About the IAPB First Nations Special Interest Group
We have limited knowledge and understanding of the prevalence and causes of impairment and blindness for Indigenous Peoples, and even less understanding of how Indigeneity and key social determinants intersect with, and impact on, eye health.
The IAPB First Nations Special Interest Group will champion the eye health care needs of First Nations/Indigenous Peoples globally through establishing a network of First Nations/Indigenous Peoples for the purpose of connecting globally and sharing of knowledge, research and evidence on best practice.
Inequality in eye health amongst Indigenous Peoples globally
We know that there is evidence of substantial inequality in the prevalence of vision impairment and avoidable blindness amongst Indigenous Peoples globally, and we also know that this is underreported and under-measured. More information can be found in the Lancet-Lowitja Institute Global Collaboration on Indigenous and Tribal Peoples’ Health and by Foreman et al, 2018.
Further, First Nations / Indigenous Peoples continue to be excluded from the processes and decisions that are about them and that will directly affect them in eye health and all areas of wellbeing. However, evidence clearly shows that health outcomes are significantly improved when First Nations/Indigenous Peoples are involved in all stages of designing and delivering health care, from high level policy to the local delivery of services.
Why is this group needed?
A focus on Indigenous Peoples in eye health globally is critical.

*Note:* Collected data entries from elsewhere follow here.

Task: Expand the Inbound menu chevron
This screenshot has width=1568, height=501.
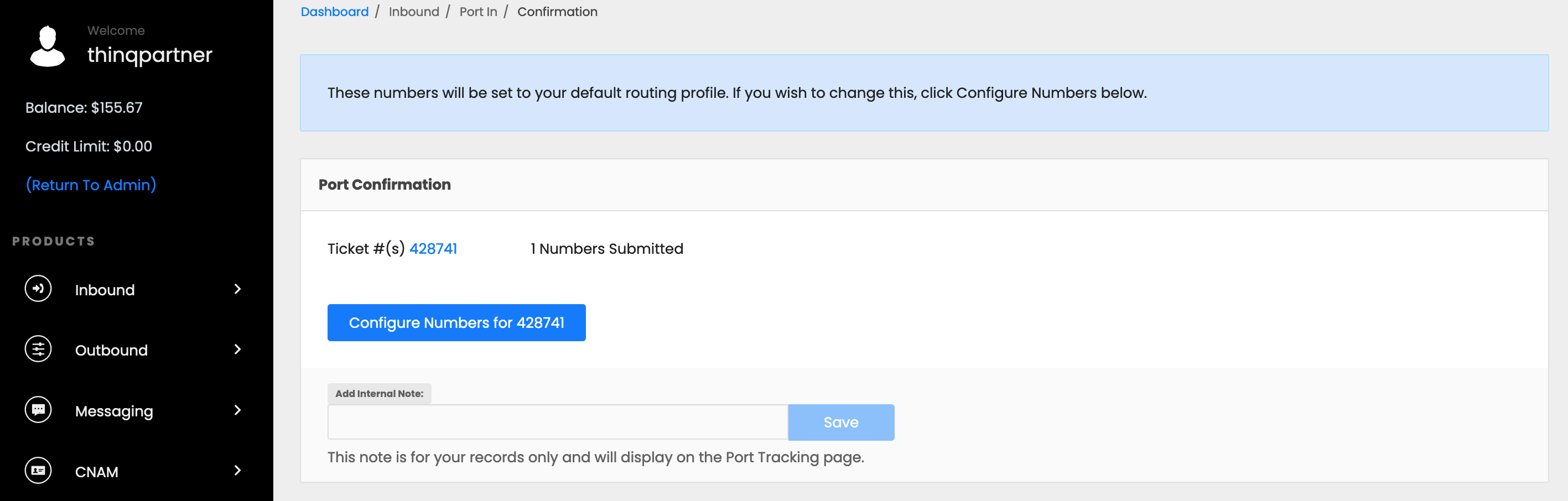Action: pyautogui.click(x=237, y=289)
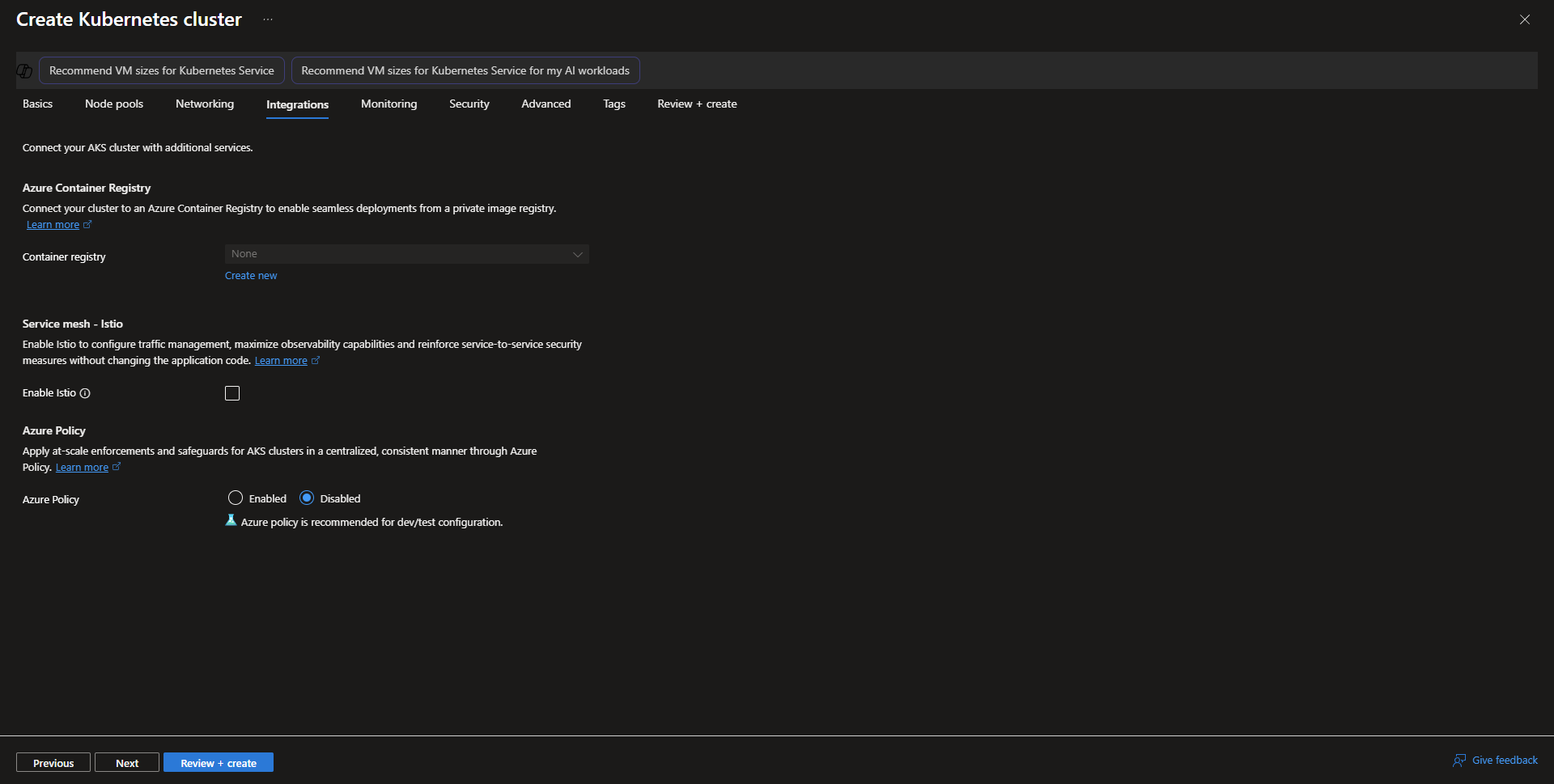Click the Container registry dropdown chevron
This screenshot has height=784, width=1554.
578,254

Indigenous ways of being, knowing and doing must be the driving force in addressing inequality in eye health experienced for First Nations/Indigenous Peoples across the world. The launch of this First Nations/Indigenous led special interest group is a small but critical step in support of First Nation’s/Indigenous self-determination and ownership of their eye health care.
This year’s theme for the Day of the World’s Indigenous Peoples is Leaving No One Behind: Indigenous peoples and the call for a new social contract. Right now we are presented with an opportunity to show that a new social contract is possible by combatting the legacy of exclusion and marginalization affecting Indigenous Peoples by allowing space for First Nations/Indigenous Peoples to be the leaders in their own eye health care.
The group will also be able to link into other global mechanisms, including IAPB working groups and Council, and leverage the potential afforded by global platforms, such as under the World Health Organisation and other UN bodies, to highlight inequity and barriers for First Nations/Indigenous Peoples’ eye health and successful measures in overcoming them. Recently, the UN General Assembly formally adopted the first resolution focused on eye health, that also recognized Indigenous Peoples and the need to ensure vision for everyone to accelerate action towards the SDGs, providing a future mechanism to work through.